Council member Foster, the sponsor, told the committee the resolution is designed to ensure people can access city services “without having to worry about how any personally identifiable information might be used.” Foster said the resolution asks the executive to review data collection and sharing, increase transparency for the council, and prepare potential contractor standards updates.

Central staff outlined the resolution’s sections. The measure reaffirms existing city privacy principles (adopted by resolution in 2015), requests departments — and the Seattle Municipal Court with respect to criminal-justice records — to review data practices, and asks the executive to limit sharing of personally identifiable information unless required by law, tied to federal funding conditions, or authorized by a valid judicial warrant. The resolution also requests prompt notification to council of federal data requests and data breaches that could provide federal access to city records.

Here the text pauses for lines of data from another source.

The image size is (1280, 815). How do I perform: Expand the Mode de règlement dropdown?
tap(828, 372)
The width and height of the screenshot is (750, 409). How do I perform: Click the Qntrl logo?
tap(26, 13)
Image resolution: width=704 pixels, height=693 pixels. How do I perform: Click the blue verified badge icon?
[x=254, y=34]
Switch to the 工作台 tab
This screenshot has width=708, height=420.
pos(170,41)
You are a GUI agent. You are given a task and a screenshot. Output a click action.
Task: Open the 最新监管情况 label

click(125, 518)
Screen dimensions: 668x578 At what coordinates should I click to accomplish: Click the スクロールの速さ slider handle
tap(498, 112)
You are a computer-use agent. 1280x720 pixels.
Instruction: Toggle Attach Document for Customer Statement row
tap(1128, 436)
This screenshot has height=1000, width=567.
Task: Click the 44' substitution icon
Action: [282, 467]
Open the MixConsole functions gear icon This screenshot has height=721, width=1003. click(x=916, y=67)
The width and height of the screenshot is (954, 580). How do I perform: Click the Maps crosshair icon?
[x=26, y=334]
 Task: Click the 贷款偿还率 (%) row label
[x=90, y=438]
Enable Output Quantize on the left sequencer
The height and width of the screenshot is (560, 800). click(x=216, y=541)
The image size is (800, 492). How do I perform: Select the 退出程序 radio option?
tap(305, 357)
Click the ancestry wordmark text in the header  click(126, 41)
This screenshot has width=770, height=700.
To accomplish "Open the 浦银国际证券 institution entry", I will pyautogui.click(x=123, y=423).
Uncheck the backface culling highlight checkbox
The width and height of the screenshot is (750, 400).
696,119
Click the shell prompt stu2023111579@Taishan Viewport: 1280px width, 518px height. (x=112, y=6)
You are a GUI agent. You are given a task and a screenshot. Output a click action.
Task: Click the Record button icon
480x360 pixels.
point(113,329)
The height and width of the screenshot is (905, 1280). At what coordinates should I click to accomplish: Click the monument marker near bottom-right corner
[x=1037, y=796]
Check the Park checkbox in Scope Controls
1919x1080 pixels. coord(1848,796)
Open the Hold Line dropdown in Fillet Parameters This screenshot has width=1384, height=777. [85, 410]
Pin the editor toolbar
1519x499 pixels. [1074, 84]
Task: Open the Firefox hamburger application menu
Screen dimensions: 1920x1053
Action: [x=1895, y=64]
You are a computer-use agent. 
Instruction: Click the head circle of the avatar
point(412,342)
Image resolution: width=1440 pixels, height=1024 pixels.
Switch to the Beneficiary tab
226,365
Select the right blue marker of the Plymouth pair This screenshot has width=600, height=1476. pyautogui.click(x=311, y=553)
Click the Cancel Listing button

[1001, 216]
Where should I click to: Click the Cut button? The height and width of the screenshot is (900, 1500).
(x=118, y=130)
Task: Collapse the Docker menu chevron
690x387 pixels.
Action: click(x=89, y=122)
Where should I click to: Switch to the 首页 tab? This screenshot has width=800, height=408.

Ed and Sysich of council central staff said consultant contract language already requires contractors to notify the city before responding to any federal immigration agency request and forbids providing access to data without city authorization; the resolution asks the executive to examine and strengthen these standards and to report back by June 30 on compliance and guidance developed.

Committee members praised the resolution. Council member Saka, a former tech lawyer, urged future work to incorporate more recent international best practices such as the European Union’s GDPR and to strengthen data-security safeguards as well as privacy standards. Vice Chair Kettle and Chair Alexis Mercedes Rank emphasized the measure’s role in a suite of city actions addressing federal law enforcement cooperation.

Chair Rank moved that the committee recommend adoption of Resolution 32194; the motion was seconded by Vice Chair Kettle and the clerk recorded a roll-call recommendation of 9 in favor, 0 opposed, 0 abstentions. The committee’s recommendation will be forwarded to the full City Council for consideration on March 17.

The resolution does not change existing statutory requirements; it asks the executive to produce assessments and proposed contractor language and to return to council with findings by June 30. The committee’s action was procedural: it recommended the resolution be adopted by the full council, not that it takes immediate effect.